Individual risk of toxicity or
cancer can be affected by one's exposure to sufficiently high doses of particular environmental agents (or mixtures), combined with each person's underlying
genetic predisposition. The development of unequivocal
DNA tests for
genetic susceptibility to toxicity and
cancer and the identification of individuals at increased risk, would revolutionize the fields of public health and preventive medicine.
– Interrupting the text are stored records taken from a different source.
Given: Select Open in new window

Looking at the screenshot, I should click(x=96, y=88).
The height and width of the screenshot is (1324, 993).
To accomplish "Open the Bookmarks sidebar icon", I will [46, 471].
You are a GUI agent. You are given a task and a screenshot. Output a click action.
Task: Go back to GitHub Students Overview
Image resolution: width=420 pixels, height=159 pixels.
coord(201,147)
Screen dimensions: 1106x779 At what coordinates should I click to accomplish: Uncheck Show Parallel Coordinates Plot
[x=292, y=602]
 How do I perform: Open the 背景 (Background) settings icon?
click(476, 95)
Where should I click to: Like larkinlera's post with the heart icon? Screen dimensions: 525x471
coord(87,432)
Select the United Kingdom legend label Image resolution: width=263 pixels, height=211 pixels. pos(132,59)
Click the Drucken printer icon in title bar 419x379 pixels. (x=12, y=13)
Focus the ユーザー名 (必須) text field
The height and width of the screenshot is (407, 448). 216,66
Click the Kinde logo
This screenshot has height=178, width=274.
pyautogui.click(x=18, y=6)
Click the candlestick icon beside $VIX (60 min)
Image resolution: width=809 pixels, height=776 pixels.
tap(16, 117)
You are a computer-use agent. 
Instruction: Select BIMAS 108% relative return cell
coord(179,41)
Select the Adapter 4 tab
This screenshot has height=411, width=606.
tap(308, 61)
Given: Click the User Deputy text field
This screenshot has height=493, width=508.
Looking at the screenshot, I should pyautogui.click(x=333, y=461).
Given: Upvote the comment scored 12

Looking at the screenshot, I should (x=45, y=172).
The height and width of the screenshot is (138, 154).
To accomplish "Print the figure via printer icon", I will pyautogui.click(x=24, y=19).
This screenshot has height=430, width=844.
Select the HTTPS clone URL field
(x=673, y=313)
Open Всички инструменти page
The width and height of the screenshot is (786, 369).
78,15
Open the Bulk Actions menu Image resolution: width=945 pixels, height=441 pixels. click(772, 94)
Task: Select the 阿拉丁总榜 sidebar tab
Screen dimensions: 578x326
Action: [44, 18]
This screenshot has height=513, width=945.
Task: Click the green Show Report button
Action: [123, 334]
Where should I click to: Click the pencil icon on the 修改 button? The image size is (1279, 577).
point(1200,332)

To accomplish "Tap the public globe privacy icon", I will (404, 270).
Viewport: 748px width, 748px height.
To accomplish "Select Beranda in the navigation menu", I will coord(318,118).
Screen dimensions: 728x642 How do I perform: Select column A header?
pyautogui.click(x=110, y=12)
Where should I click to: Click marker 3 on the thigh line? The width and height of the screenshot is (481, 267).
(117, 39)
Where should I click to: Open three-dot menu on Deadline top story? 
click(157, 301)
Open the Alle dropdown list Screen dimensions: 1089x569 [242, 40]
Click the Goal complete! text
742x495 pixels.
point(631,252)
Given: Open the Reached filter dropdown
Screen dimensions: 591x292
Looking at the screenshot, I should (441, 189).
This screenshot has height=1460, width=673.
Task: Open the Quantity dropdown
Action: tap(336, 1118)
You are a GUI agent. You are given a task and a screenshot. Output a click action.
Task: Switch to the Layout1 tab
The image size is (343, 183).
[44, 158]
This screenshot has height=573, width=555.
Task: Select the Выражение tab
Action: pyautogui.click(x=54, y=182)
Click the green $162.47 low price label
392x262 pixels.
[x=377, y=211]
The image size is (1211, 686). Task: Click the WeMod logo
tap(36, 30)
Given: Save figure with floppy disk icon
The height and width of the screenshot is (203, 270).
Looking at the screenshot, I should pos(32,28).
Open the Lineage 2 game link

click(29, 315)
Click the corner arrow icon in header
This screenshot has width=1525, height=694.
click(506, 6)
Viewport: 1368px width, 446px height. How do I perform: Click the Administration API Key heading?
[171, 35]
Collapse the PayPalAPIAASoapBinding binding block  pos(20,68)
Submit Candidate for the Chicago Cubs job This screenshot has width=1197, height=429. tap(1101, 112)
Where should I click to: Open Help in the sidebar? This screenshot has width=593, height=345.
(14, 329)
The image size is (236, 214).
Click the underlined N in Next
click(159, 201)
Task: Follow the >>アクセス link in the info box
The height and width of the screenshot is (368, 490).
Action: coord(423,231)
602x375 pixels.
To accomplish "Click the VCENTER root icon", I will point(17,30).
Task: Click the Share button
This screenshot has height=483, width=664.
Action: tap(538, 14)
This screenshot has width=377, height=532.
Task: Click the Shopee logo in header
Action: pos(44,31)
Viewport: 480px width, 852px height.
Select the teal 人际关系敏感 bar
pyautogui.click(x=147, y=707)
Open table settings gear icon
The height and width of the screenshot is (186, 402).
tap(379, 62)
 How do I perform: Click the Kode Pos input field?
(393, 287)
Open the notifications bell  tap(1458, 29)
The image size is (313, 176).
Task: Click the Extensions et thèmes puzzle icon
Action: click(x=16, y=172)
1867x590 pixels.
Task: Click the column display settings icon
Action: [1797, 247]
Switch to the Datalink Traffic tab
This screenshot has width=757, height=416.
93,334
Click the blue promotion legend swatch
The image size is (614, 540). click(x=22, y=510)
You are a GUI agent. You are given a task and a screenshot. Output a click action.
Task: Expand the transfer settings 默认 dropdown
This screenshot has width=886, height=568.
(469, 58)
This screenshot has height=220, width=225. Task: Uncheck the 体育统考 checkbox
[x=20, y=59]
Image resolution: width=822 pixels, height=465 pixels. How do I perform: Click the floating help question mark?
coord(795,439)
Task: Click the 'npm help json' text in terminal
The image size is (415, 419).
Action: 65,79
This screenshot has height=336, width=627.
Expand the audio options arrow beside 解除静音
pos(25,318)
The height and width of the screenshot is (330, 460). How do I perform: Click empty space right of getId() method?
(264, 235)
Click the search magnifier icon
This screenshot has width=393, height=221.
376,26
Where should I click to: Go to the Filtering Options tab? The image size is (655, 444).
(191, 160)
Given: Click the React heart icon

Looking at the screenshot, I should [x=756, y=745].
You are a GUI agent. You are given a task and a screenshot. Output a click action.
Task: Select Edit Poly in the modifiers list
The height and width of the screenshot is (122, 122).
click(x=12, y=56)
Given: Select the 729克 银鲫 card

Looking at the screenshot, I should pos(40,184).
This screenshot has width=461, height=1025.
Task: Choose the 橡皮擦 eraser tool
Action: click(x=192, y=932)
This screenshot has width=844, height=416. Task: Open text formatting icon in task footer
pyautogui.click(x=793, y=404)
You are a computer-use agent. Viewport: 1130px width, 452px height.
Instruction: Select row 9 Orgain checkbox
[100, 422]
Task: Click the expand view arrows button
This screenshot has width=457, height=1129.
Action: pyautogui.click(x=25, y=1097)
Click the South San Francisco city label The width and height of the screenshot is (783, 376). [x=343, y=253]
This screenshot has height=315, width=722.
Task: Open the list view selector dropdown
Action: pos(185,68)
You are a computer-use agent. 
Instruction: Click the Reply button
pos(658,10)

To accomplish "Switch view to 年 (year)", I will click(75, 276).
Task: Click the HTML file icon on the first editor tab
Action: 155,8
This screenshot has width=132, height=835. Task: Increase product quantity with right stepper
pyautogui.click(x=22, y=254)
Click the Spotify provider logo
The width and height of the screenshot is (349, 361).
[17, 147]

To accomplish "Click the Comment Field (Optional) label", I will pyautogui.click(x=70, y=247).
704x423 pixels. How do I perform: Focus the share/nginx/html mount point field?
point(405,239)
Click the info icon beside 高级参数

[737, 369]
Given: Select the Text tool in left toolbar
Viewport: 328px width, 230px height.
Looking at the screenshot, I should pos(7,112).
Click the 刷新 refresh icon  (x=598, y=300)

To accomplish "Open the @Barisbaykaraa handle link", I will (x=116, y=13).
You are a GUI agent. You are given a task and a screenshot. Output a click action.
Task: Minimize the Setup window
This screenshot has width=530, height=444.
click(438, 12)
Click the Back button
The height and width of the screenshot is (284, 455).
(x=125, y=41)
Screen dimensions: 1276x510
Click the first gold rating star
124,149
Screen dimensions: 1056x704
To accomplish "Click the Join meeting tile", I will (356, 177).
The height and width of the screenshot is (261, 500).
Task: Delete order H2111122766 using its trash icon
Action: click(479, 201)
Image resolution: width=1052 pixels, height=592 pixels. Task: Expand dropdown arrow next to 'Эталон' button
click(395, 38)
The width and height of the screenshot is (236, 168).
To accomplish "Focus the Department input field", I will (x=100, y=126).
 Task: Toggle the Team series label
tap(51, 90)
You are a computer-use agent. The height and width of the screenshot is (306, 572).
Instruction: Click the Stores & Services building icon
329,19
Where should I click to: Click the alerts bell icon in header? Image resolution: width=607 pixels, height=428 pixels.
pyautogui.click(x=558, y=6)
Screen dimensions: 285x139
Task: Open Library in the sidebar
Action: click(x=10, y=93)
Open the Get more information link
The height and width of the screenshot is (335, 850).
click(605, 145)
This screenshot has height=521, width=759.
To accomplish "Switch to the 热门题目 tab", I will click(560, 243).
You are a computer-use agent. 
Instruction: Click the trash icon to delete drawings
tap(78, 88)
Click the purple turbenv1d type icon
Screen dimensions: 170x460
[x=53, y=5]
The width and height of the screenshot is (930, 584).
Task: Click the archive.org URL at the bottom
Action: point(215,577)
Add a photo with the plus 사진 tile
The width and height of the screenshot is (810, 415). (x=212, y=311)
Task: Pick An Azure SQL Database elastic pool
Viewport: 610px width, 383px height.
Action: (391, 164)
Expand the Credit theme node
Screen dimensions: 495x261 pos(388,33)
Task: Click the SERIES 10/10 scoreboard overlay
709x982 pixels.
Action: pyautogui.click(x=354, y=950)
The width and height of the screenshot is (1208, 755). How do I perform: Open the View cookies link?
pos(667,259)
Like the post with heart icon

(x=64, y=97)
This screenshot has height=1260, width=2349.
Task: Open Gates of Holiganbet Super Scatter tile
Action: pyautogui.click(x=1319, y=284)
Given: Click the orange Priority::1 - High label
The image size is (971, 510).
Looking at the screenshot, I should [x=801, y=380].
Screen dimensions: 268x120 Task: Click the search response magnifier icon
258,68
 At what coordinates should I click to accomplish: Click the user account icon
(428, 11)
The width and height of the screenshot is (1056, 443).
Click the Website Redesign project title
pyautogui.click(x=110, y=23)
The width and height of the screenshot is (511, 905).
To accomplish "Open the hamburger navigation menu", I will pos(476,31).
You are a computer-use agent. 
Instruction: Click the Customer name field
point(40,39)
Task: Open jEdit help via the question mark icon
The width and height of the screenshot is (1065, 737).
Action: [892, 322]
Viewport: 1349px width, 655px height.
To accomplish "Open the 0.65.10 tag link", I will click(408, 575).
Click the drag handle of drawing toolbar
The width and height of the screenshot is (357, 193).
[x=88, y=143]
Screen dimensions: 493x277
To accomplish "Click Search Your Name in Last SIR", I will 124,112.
A growing number of human genetic polymorphisms in
drug-metabolizing
enzymes (
DMEs) and the receptors controlling DME expression, are being characterized, some of these have been shown to be correlated with risk of toxicity or
cancer, whereas, others presently remain equivocal and require further study. 'Phase I'
DMEs, many of which represent
cytochromes P450, sometimes metabolically activate pro-
carcinogens to genotoxic electrophilic intermediates and other times are involved in detoxification. 'Phase II'
DMEs are sometimes activating, but usually they conjugate Phase I intermediates to water-soluble derivatives, to complete the detoxification cycle. Genetic differences in the regulation, expression and activity of genes coding for Phase I and Phase II
DMEs and DME receptors that control DME activity levels, can be crucial factors in defining
cancer susceptibility and the toxic or carcinogenic power of environmental chemicals. In this review, our current knowledge about polymorphisms in several of these genes is summarized.